Он выразил неумолимость скуластым лицом, напористый баритон его тотчас создал натянутость неотвратимой ссоры, и Мишин вздохнул:
— Кажется, тебе известно: я не эмигрант, не уезжал на Запад, никого не предавал, не принимал католичество и не писал отравляющих стихов.
— Стихов? — спросил Андрей. — О каком Печерине идет речь?
— А вот таком: «Как сладостно Отчизну ненавидеть и жадно ждать ее уничтоженья». Это современник Пушкина, русский поэт Владимир Печерин, ставший в эмиграции патером и большим подлецом, — ответил Мишин. — Его у нас никто не знает. Разве что пушкинисты. Но вот чему я рад. — Глаза Мишина за очками стали смешливыми. — Среди нас оказался еще один пушкиновед. Вспомнил диссидента Печерина и присобачил его мне.
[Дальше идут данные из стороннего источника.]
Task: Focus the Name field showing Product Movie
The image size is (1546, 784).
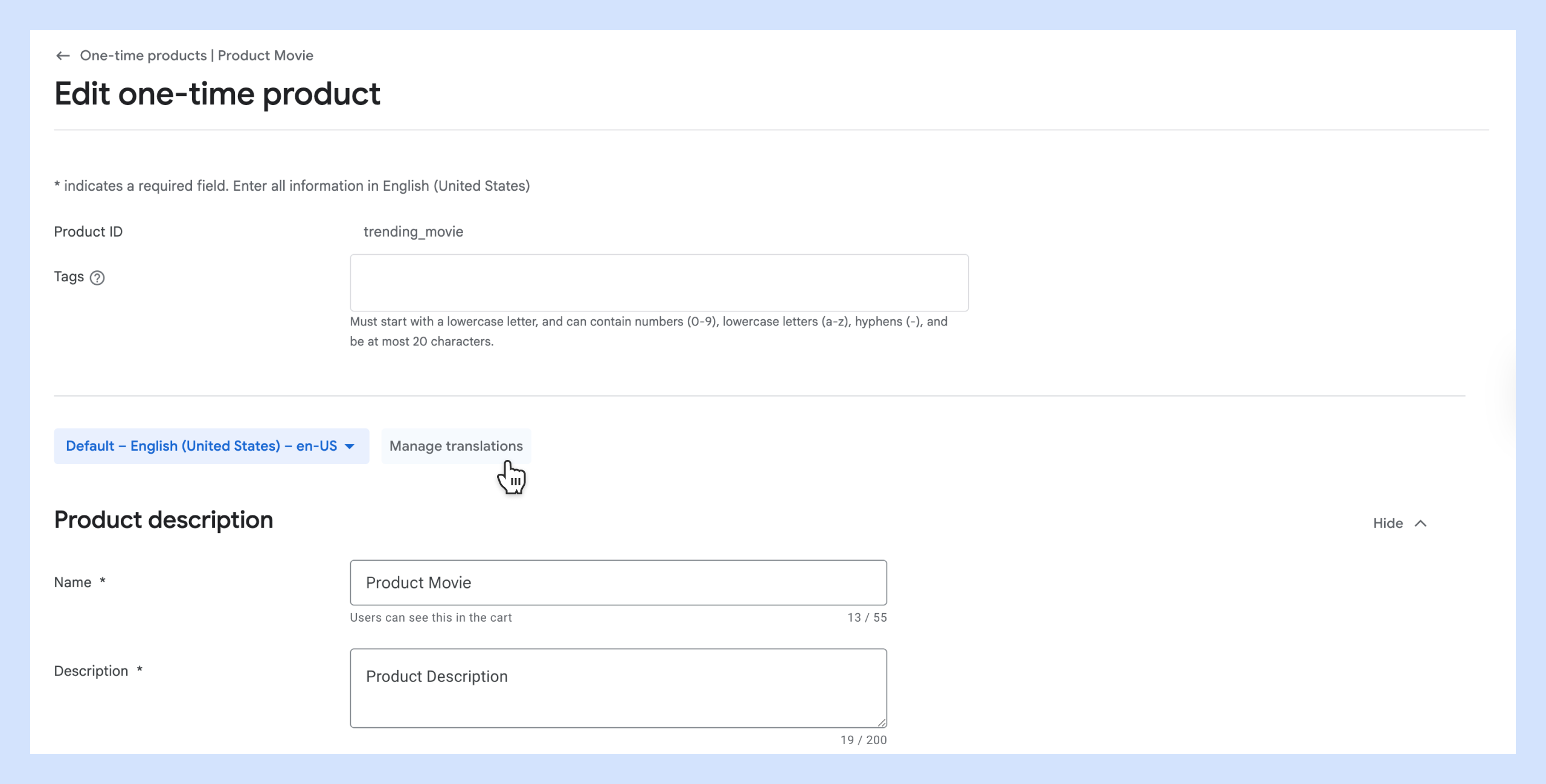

— Вашего Печерина цитируют все русофобы дерьмократического разлива! — беспощадно произнес Татарников, и его злой рот передернулся. — Говоришь о народе всякую нелепость и молчишь о том, как его довели до нищенства и позора! Ошибки, ошибки, чудовищные ошибки! На живом теле России проводят хирургическую операцию — вырезают внутренние органы без наркоза и заменяют их деревянными или продают спекулянтам по дешевке! И чего, спрашивается, ты улыбишься, как самовар, Афанасий? Черепаха укусила? Или актрисулечек в неглиже вспомнил? — обратился он жестко к своему соседу Жаркову, круглолицему парню, полулежавшему на диване со стаканом пива, поставленным на безволосую пухлую грудь, обнаженную расстегнутой ковбойкой. Ему было томно, и холодным стаканом он охлаждал себя.
Изливая неустанное благодушие, Жарков развалил улыбкой упитанные щеки и слушал Татарникова с почтительностью в выпуклых изумрудных глазах.
— А есть случайные ошибки? Какие-нибудь пробные… Не может быть так, а, Виталий? Пройдут репетиции и начнется хорошая пьеса…
— Глупенция! Повеситься можно! Или огурцом пять раз зарезаться! — Татарников пальцем полоснул по горлу. — Говорить с тобой тошно, господин-товарищ актер. Когда поумнеешь?
Жарков приподнялся, поставил пиво между раздвинутыми коленями на пол и сделал огорченный вид.